AA continues with this no-middle-ground mentality, hammering attendees with the mantra of, “Once an alcoholic, always an alcoholic.” But I quit when I wanted to and this strategy has many other successful adherents. In 1992, the National Institute on Alcohol Abuse and Alcoholism polled 4,500 persons who had been dependent on alcohol at some point. One-third who had treatment were still lushes, while one quarter of those who had received no treatment were. So quitting on your own was 30 percent more successful than seeking treatment.
University of New Mexico psychologists perused several controlled studies on alcoholism and concluded the best bet was an impromptu encounter between a patient and health-care worker in a standard medical environment. For example, a physician performing a routine physical on a 37-year-old who has two decades of sustained drinking behind him, may tell the patient, “You’d best lay off if you want to have a functioning liver two years from now.” And the patient does just that.
There are many reasons people decide to reduce or eliminate their drinking. They may realize they cannot continue their college ways if they want to be a successful young professional. They may be hit with the magnitude of parenthood and know that rolling on the floor with slurred speech and peppery language sets a poor example. They may get away with an instance of drunk driving and resolve to never play this motorized version of Russian Roulette again.
Meanwhile, an analysis of methods published in The Handbook of Alcoholism Treatment Approaches ranks AA just 38th out of 48 methods. A Cochrane systematic review confirmed the effectiveness of brief interventions, while another Cochrane review found no evidence that AA works.
While the fault lies with the approach, AA participants are made to feel like they are to blame if backsliding occurs. If they drink again, it’s because they failed to follow the steps. Compounding the problem is that AA paints itself as the lone solution, so if you lose that, you have no more hope.

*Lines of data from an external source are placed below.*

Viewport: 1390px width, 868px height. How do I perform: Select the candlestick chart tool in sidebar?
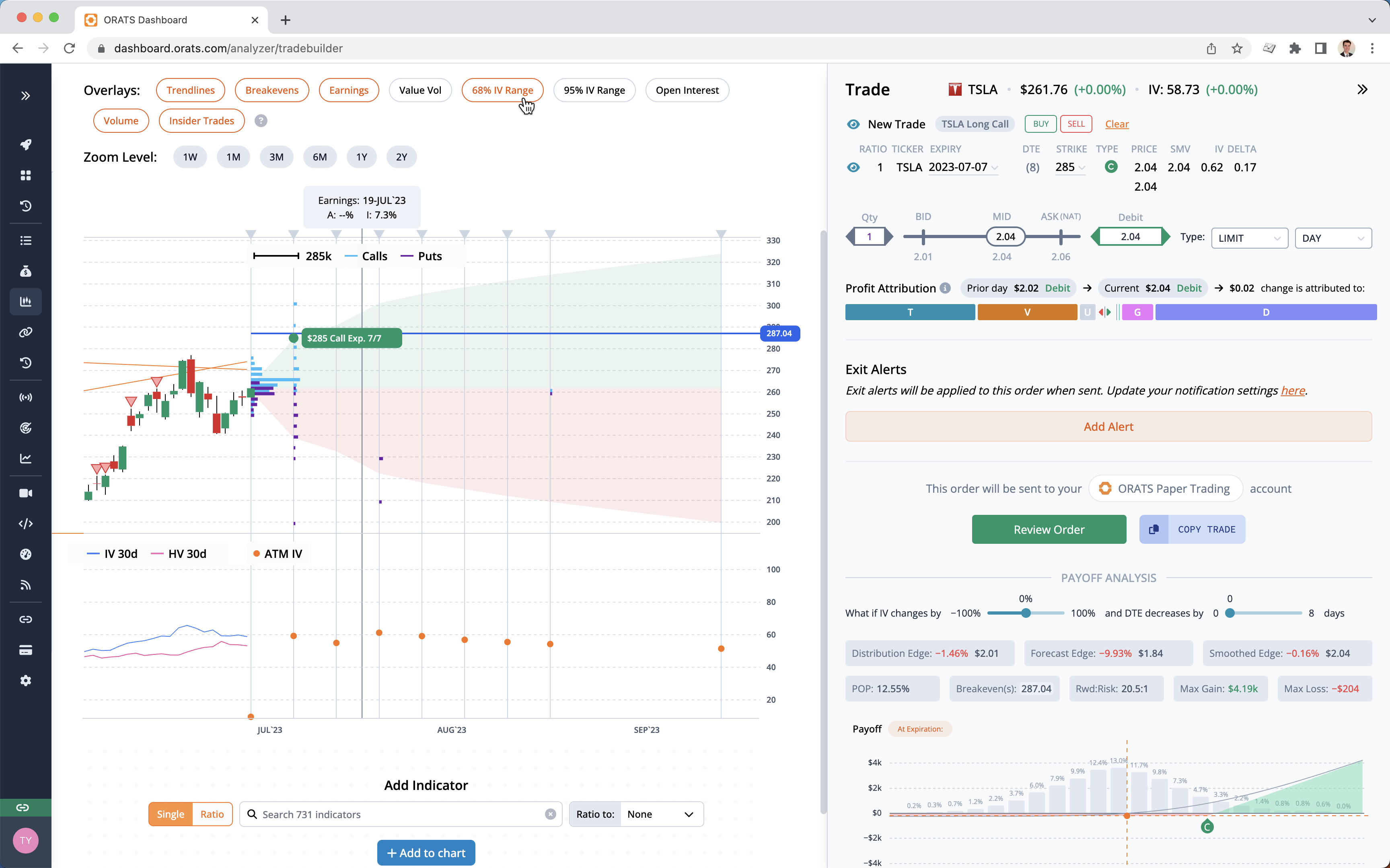point(26,301)
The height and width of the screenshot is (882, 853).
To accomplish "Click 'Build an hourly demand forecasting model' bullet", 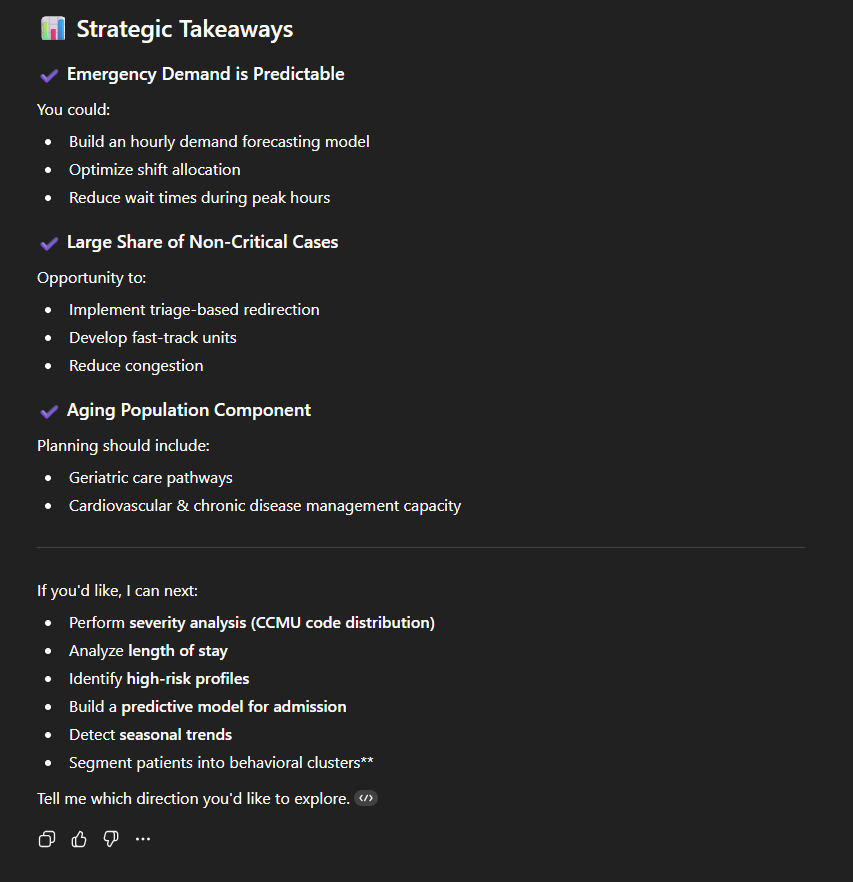I will point(219,142).
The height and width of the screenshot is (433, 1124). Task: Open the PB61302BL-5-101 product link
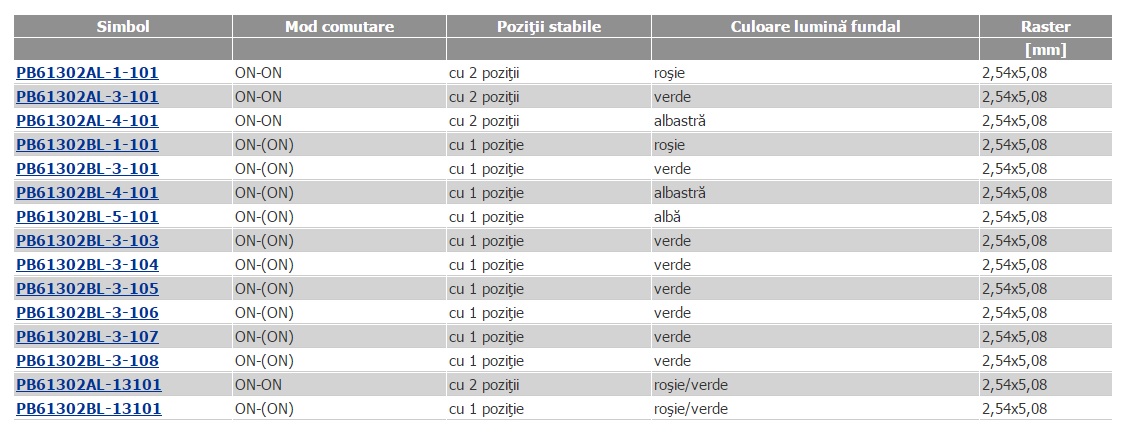click(87, 217)
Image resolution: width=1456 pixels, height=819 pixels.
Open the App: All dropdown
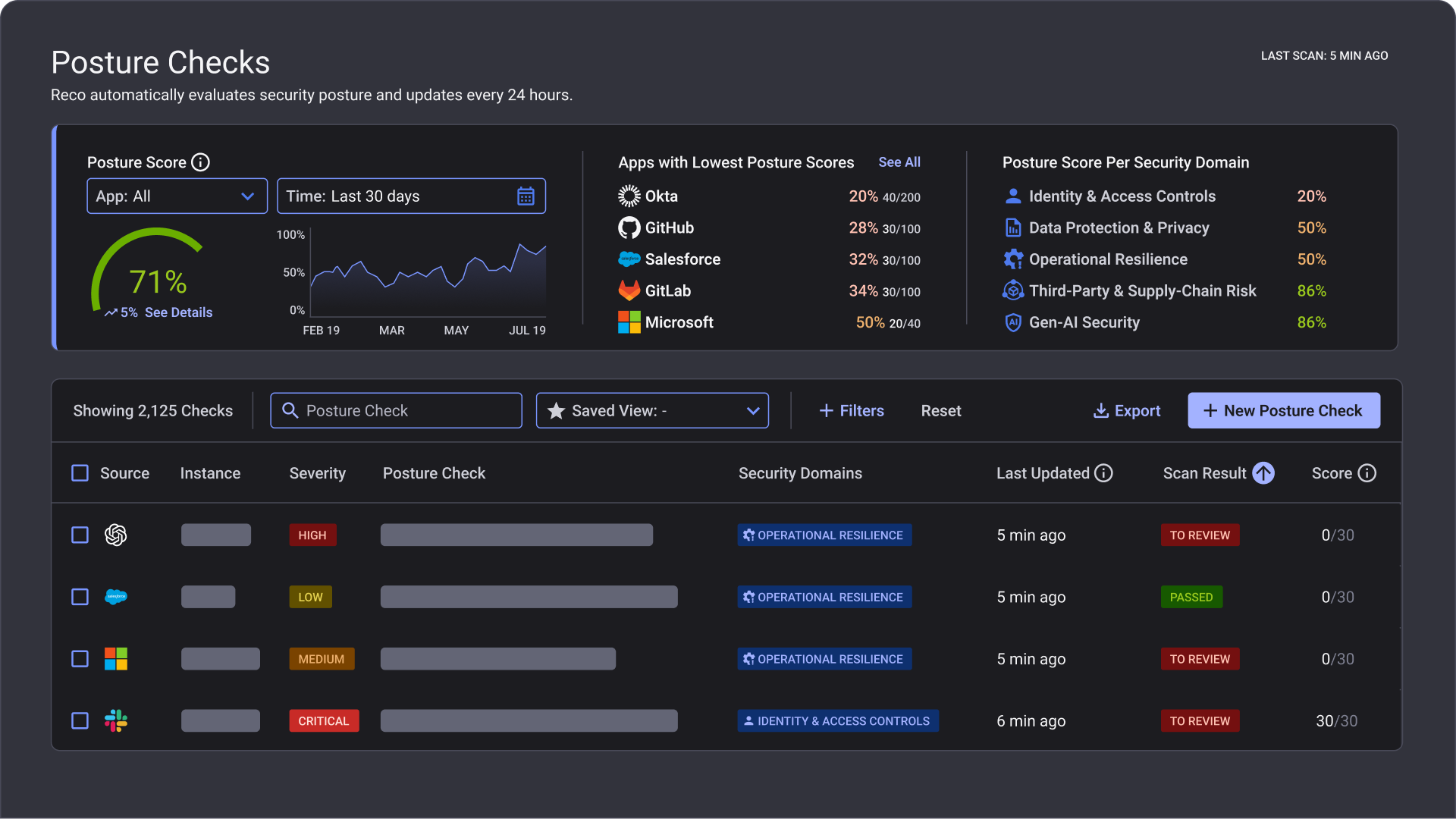177,196
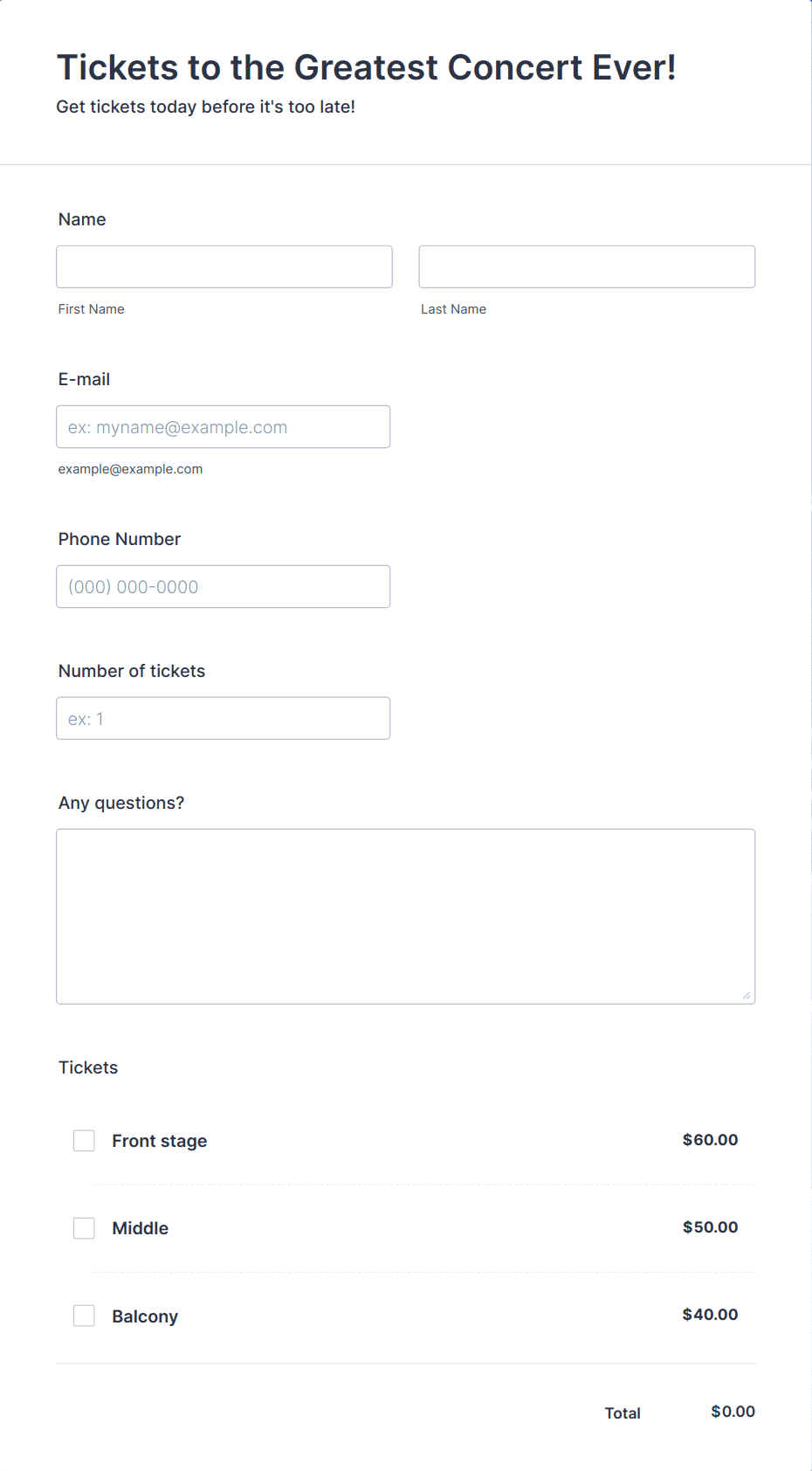Click the Total amount of $0.00
812x1471 pixels.
[x=733, y=1411]
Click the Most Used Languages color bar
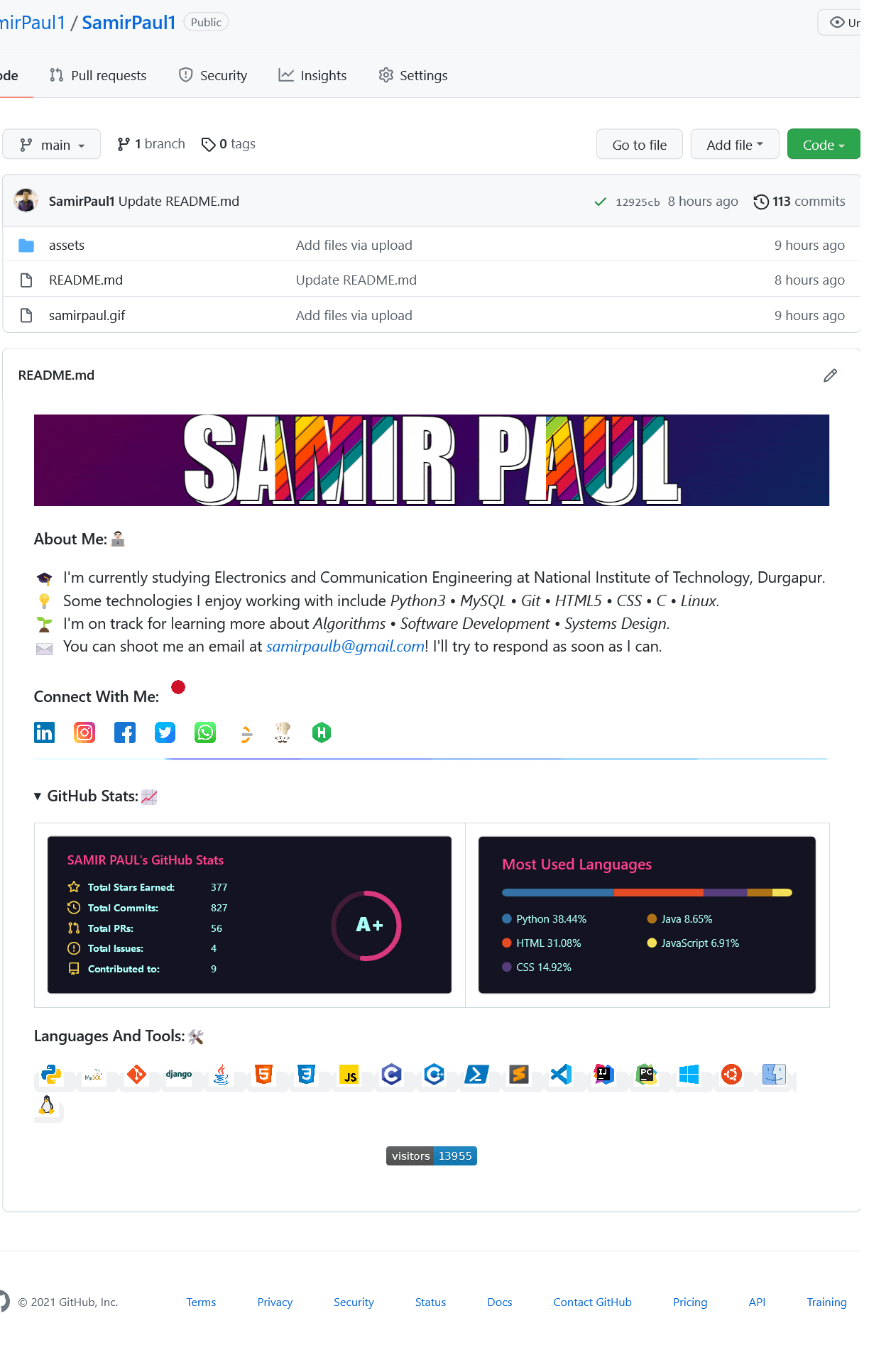Screen dimensions: 869x1372 (x=647, y=893)
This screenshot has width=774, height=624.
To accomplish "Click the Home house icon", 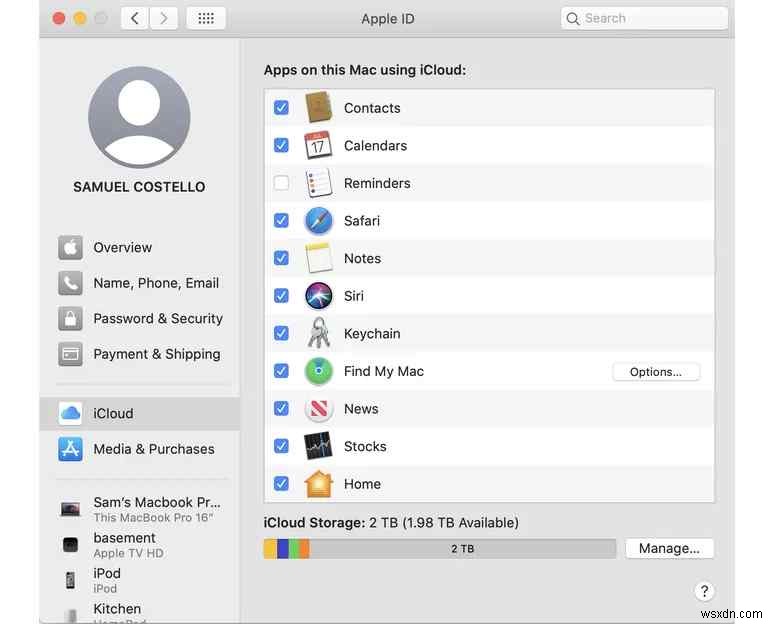I will pyautogui.click(x=318, y=484).
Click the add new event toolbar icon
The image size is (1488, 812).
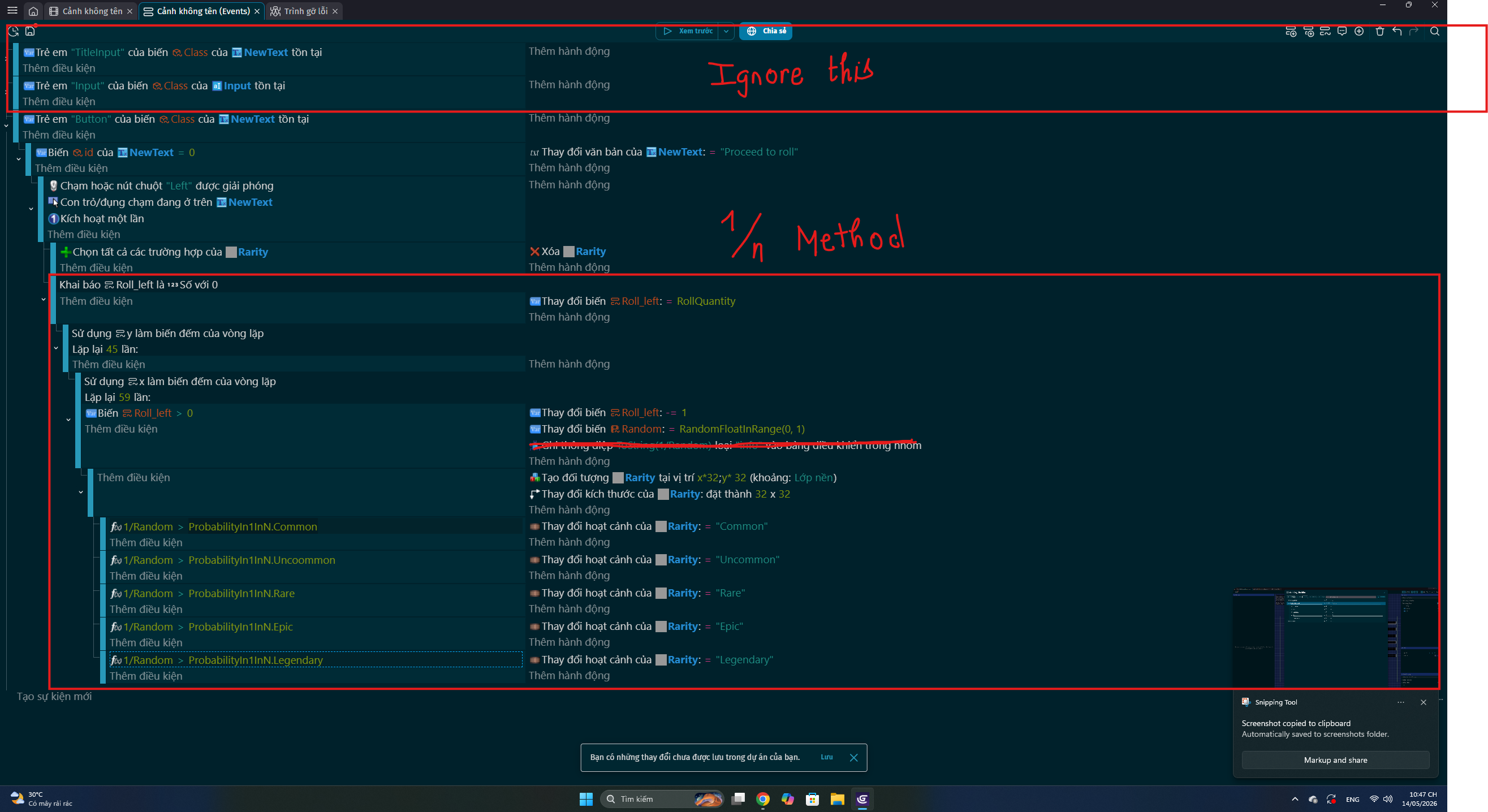point(1291,31)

The first AA step is to concede powerlessness, when a better strategy would be to equip problem drinkers with the tools and means to succeed. And again, a substantial drawback is that half the steps reference the Christian god, which is going to be irrelevant and off-putting to those who follow another religion or no religion. This also highlights the error trying to incorporate faith into a medical issue. If a heart surgeon, optometrist, or neurologist told you the solution would be found with “a greater power,” “turning your will over to God,” or having him “remove character defects,” you would, I hope, seek another provider. But a patient trying this approach with AA will be told they are in denial. After all this, it’s no wonder they want a drink.